Entries for locating words and page elements
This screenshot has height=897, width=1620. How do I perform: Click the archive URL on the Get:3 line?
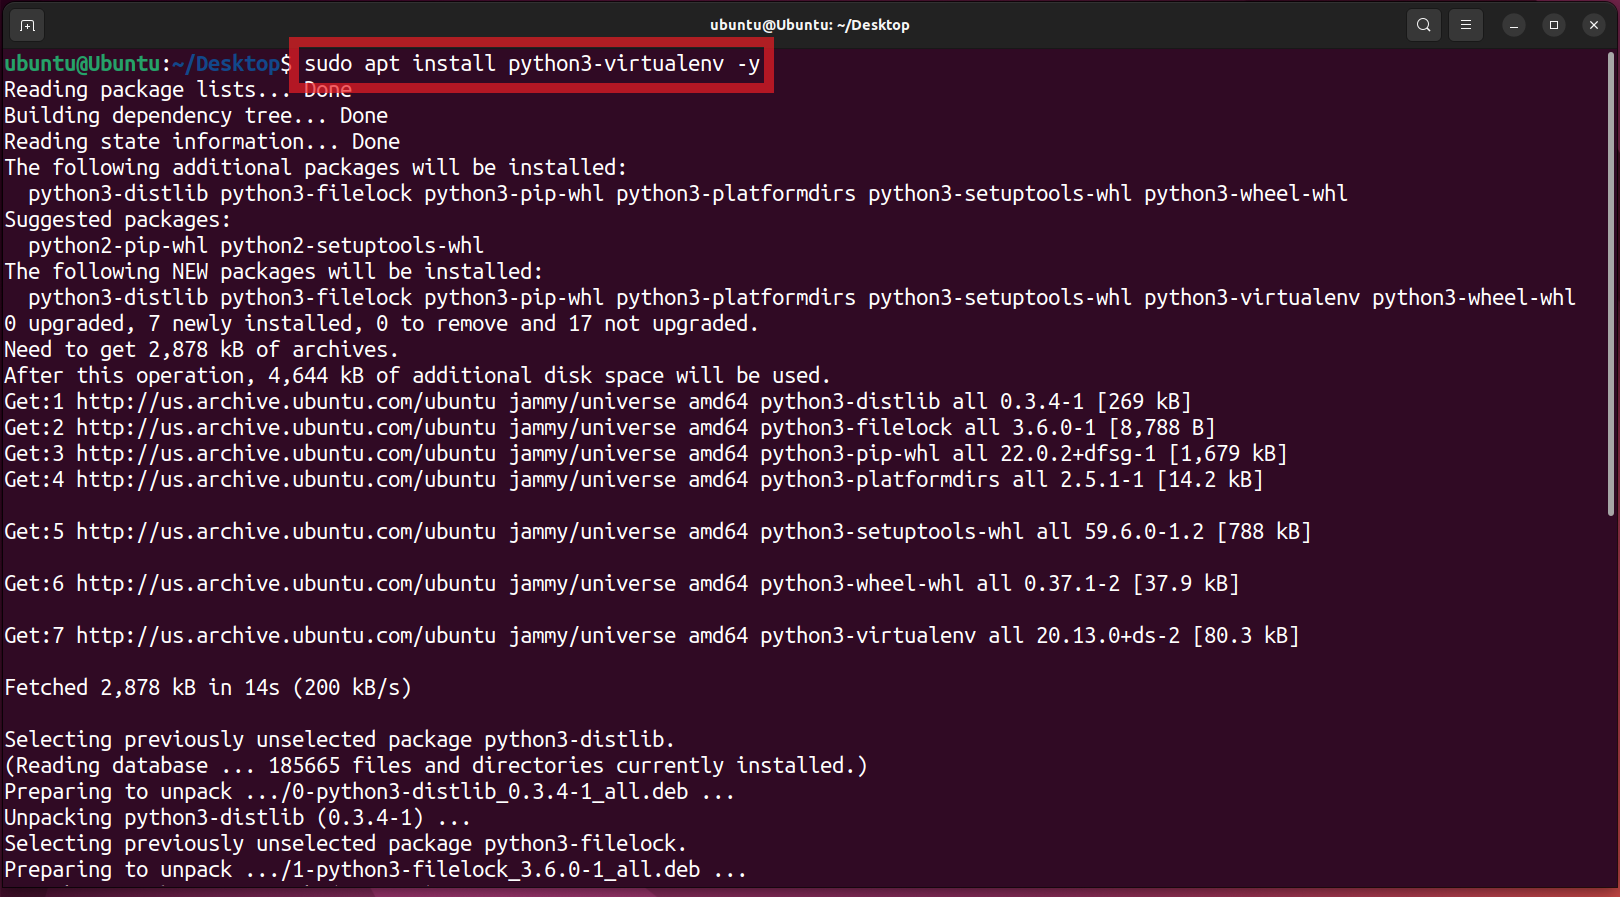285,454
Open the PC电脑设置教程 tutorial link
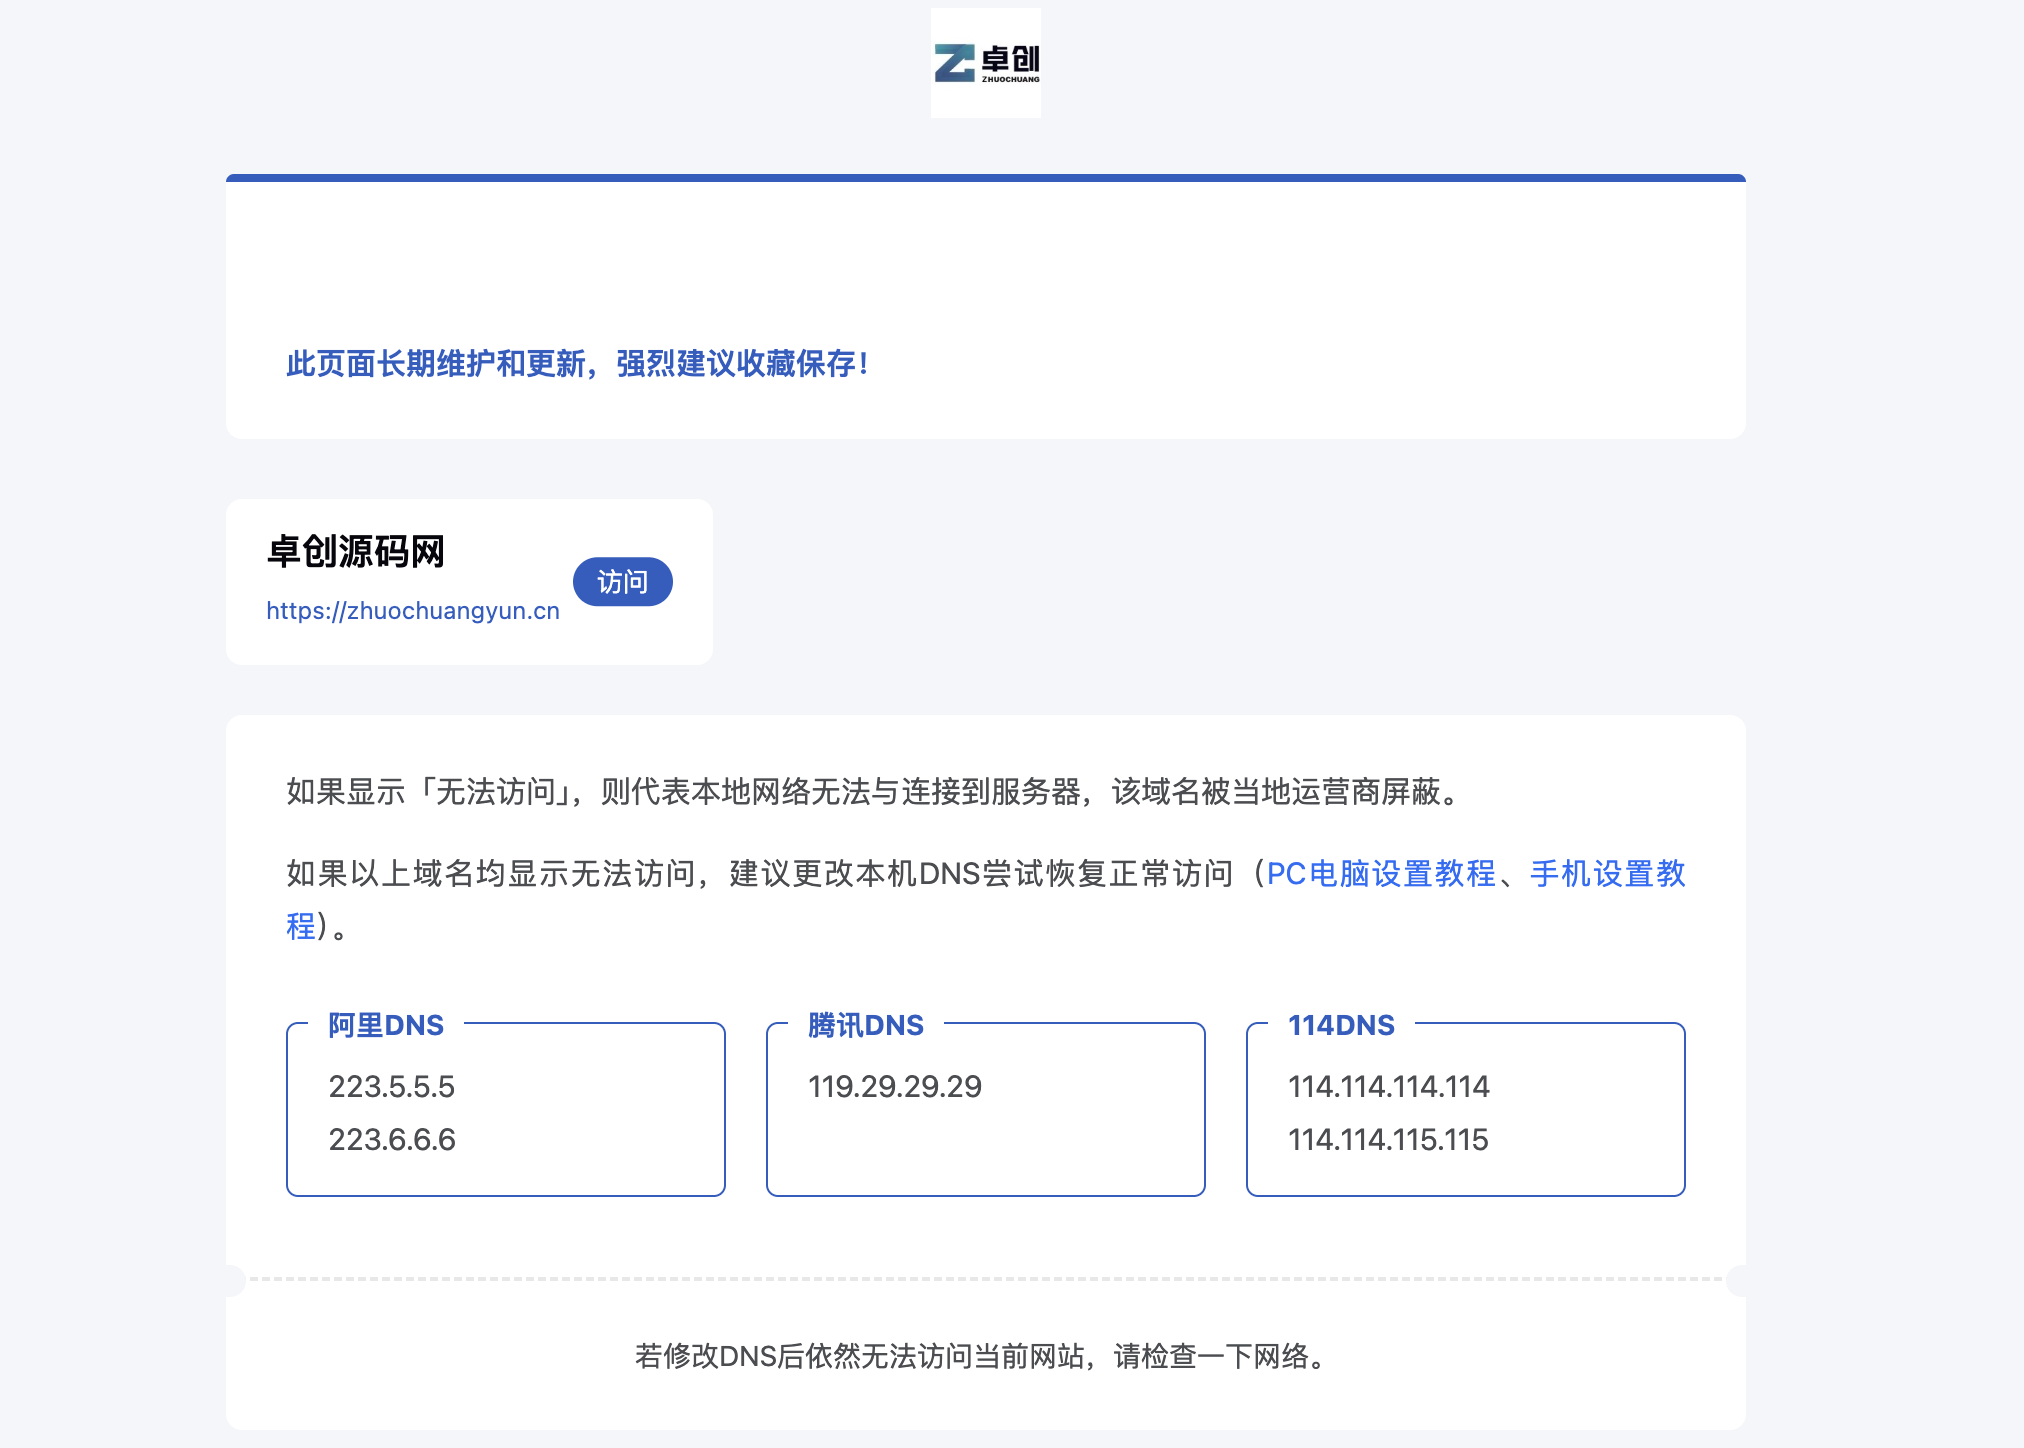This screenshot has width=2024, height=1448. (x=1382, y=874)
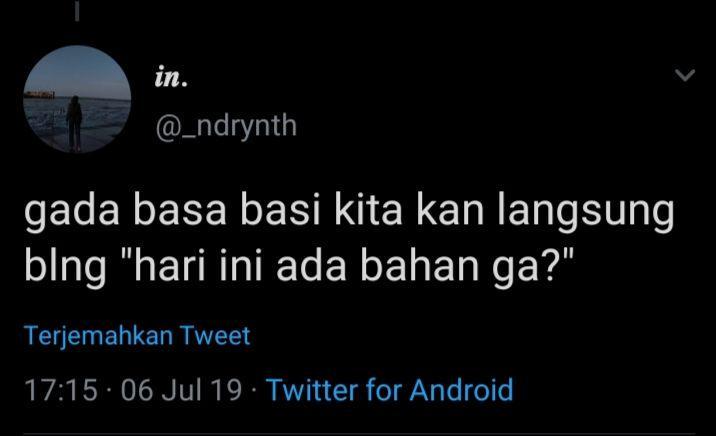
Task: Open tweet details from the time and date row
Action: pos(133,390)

GOAL OF THE EXERCISE
Present every line of the rows above as a numbered list, dropping any blank lines and leaving the pictures out.

ANSWER BELOW
1. This screenshot has height=897, width=1620. How do I perform: Click the archive URL on the Get:3 line?
2. 285,454
3. Open the PC电脑设置教程 tutorial link
4. This screenshot has width=2024, height=1448. (x=1382, y=874)
5. Task: Open tweet details from the time and date row
6. Action: pos(133,390)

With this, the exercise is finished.